There are many things humans can do without and still survive, but oxygen is not one of them. We all breathe it from the same atmosphere and have similar baseline requirements. Any significant deviation in oxygen saturation is therefore a cause for concern.
The carrier of oxygen in the human body is haemoglobin and the percentage of (haemoglobin) binding sites in the bloodstream occupied by oxygen is of great clinical significance, particularly if it is unusually low . There are two distinct methods of measuring oxygen saturation, differing in complexity and invasiveness, but first we must properly define what oxygen saturation is and how it is measured.
Oxygen saturation is simply the fraction of oxygen-saturated haemoglobin relative to total haemoglobin in the patient’s blood, represented in percentages. However, that percentage value varies according to the location where the measurement was taken. Arterial oxygen saturation (SaO2) measurement entails the drawing of blood and analysis using a blood gas analyser . Normal values are between 100% and 94%, while a value of 90% or lower indicates hypoxaemia [3, 4]. It is the most accurate method of measuring oxygen saturation, although it has one significant drawback—the need to draw blood each time a measurement is taken.
This puts the SaO2 measurement in the same league as mixed venous oxygen saturation (SvO2) measurement, although the latter differs importantly in the location of puncture and the measuring technology used. More specifically, the procedure does not require the actual drawing of blood but is comparably invasive and even more complex. First, a flow-directed pulmonary artery catheter (PAC) is introduced into the pulmonary artery, followed by a fibre-optic probe connected to an oximeter monitor.
Utilising the principles of reflection spectrophotometry (determining the amount of saturated haemoglobin through light absorption in examined blood), the diagnostic system then measures the result of oxygen (O2) consumption and delivery (i.e. how well the body delivers oxygen to tissues). Normal SvO2 values are between 70% and 80% and any significant deviation is indicative of possible pathological issues: lower values are common in patients with anaemia and higher in those with distributive shock [5, 6].
At the other end of the spectrum are tissue oxygen saturation (StO2) and peripheral oxygen saturation (SpO2), non-invasive and generally more convenient methods, but not equal to both SaO2 and SvO2. StO2 measurement is based on near-infrared spectroscopy (NIRS), an optical method of using light to illuminate chemical compounds.
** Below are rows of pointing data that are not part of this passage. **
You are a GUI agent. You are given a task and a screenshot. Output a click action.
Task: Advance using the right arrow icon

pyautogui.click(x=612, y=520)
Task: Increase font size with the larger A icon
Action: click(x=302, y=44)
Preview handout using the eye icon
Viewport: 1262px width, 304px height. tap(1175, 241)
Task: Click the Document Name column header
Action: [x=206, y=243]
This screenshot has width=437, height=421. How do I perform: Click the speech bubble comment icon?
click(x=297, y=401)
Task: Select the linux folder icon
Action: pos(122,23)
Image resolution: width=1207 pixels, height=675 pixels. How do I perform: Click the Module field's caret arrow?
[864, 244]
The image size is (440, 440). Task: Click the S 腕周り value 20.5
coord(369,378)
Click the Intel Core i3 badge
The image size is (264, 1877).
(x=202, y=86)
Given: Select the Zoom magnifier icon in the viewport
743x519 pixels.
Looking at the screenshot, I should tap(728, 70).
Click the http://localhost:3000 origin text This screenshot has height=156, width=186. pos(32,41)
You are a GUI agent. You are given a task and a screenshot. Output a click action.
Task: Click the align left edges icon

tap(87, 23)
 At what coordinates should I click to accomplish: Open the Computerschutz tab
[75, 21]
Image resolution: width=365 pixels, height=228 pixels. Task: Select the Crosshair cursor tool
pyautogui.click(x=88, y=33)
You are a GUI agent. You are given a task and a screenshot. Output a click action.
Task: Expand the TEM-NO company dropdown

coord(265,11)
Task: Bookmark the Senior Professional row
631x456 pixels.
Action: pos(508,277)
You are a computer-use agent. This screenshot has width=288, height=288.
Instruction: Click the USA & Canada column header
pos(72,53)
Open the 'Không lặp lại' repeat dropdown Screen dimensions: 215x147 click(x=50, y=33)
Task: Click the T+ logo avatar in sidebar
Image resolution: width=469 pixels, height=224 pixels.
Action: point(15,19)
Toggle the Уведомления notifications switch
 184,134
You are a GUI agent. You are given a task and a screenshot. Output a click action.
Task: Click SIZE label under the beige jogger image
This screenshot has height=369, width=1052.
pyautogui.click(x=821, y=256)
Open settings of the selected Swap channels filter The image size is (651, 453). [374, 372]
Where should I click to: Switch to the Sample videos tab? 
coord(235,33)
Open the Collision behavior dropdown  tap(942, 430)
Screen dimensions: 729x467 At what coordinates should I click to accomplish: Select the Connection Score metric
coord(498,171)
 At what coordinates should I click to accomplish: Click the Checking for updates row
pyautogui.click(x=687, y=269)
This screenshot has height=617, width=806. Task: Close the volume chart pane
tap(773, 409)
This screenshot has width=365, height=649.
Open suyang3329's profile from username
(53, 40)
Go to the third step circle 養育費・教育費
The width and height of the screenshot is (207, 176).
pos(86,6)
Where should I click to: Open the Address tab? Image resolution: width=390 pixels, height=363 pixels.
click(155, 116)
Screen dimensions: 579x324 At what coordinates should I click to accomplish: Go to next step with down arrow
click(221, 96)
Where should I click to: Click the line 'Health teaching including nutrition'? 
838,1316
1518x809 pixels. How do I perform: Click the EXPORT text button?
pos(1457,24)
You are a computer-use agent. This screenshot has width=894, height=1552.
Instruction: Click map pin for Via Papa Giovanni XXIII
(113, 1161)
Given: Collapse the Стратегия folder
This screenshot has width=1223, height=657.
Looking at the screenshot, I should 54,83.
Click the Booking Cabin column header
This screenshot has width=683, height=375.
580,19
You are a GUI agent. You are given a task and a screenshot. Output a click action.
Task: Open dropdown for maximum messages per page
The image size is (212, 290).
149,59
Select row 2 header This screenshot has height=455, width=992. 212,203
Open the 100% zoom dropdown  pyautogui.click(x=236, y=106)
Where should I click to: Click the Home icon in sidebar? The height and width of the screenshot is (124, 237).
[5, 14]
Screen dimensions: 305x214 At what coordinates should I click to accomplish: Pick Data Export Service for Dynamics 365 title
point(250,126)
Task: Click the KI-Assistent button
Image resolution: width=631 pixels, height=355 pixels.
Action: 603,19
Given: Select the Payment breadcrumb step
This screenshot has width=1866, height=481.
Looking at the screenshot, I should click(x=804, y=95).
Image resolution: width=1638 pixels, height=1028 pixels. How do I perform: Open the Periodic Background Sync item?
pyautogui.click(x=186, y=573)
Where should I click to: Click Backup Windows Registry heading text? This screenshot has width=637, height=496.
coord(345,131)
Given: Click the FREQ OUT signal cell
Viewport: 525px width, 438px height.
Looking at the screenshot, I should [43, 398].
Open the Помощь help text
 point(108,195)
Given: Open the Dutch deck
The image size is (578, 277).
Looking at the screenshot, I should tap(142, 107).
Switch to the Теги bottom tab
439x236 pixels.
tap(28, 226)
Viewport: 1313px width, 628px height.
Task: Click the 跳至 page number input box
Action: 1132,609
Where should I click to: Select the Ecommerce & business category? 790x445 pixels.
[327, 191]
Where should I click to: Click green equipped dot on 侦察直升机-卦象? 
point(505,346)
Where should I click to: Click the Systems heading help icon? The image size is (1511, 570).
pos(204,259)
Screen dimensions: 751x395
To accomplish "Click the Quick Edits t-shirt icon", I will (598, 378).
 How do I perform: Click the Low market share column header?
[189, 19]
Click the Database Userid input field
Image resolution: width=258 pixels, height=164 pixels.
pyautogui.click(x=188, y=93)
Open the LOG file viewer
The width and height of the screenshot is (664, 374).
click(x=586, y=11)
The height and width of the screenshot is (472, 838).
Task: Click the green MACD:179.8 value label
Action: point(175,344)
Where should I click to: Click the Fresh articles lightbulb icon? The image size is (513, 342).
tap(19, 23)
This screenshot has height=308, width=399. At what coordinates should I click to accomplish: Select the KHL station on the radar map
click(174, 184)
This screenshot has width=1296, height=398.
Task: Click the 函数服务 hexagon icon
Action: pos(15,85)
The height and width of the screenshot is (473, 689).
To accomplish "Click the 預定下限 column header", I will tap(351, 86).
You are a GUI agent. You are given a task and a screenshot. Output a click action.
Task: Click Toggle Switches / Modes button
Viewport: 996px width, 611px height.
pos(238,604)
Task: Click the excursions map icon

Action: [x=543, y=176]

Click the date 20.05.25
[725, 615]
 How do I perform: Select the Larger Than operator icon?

The optical sensor is simply pressed to the skin without any special procedures.
As a relatively new technology there are ambiguities regarding normal values for healthy individuals and it is less widely utilised than other methods of measuring oxygen saturation. It is suitable for monitoring foot oxygenation in patients undergoing endovascular revascularisation as a part of critical limb ischaemia, the most serious complication of peripheral artery disease (PAD).
Peripheral oxygen saturation (SpO2), on the other hand, is a more versatile and far more widely utilised method and has several important advantages in comparison with other methods. Pulse oximetry, as the method of SpO2 measuring is called, is fairly similar to the StO2 method: pulse oximetry utilises two light sources of red and near infrared light and measures their absorption in the tissue. The device takes several measurements per second and calculates oxygen saturation from the detected difference between greater oxygen saturation in the arterial blood from the less oxygenated tissue of the venous system.
Pulse oximetry is used in a wide variety of applications, ranging from diagnosing sleep apnoea and detecting hypoxaemia in perioperative patients to assessing the severity of asthma and/or COPD and titrating supplemental oxygen therapy in ventilator-dependent patients [12, 13, 14, 15]. However, no two pulse oximeters are alike and there can be notable differences in measurement results, particularly between cheap and high-end devices, which are more accurate.
The two main factors affecting the quality of pulse oximetry readings are movements (motion artifact) of the finger or earlobe where the sensor is attached during measurement and low perfusion [17, 18, 19]. Advancements in the field of software and algorithmic filtering have generally made them less of an issue, but to varying extents. They are, for example, no match for the complex algorithms as used by the MESI mTABLET SPO2 to give clinicians accurate results. That is, of course, not all that it offers. The SPO2-related features include pulse frequency and advanced measuring procedures such as the 6-minute walk test, etc.
Additionally, the MESI mTABLET has integrated support for MESI mRECORDS, an electronic health record (HER) management and sharing system. This enables automatic saving of SPO2 results in the patient’s EHR and easy sharing of data with appropriate specialists and other healthcare professionals, even if they aren’t users of the MESI mTABLET.
Pulse oximetry is a valuable non-invasive diagnostic method for assessing oxygen saturation and suitable for use in both general practice and inpatient and outpatient facilities. Users in the latter group usually require only a simple pulse oximeter, while the former have far more rigorous requirements that can only be fulfilled by devices such as the MESI mTABLET SPO2, which offers features with benefits that go beyond pulse oximetry.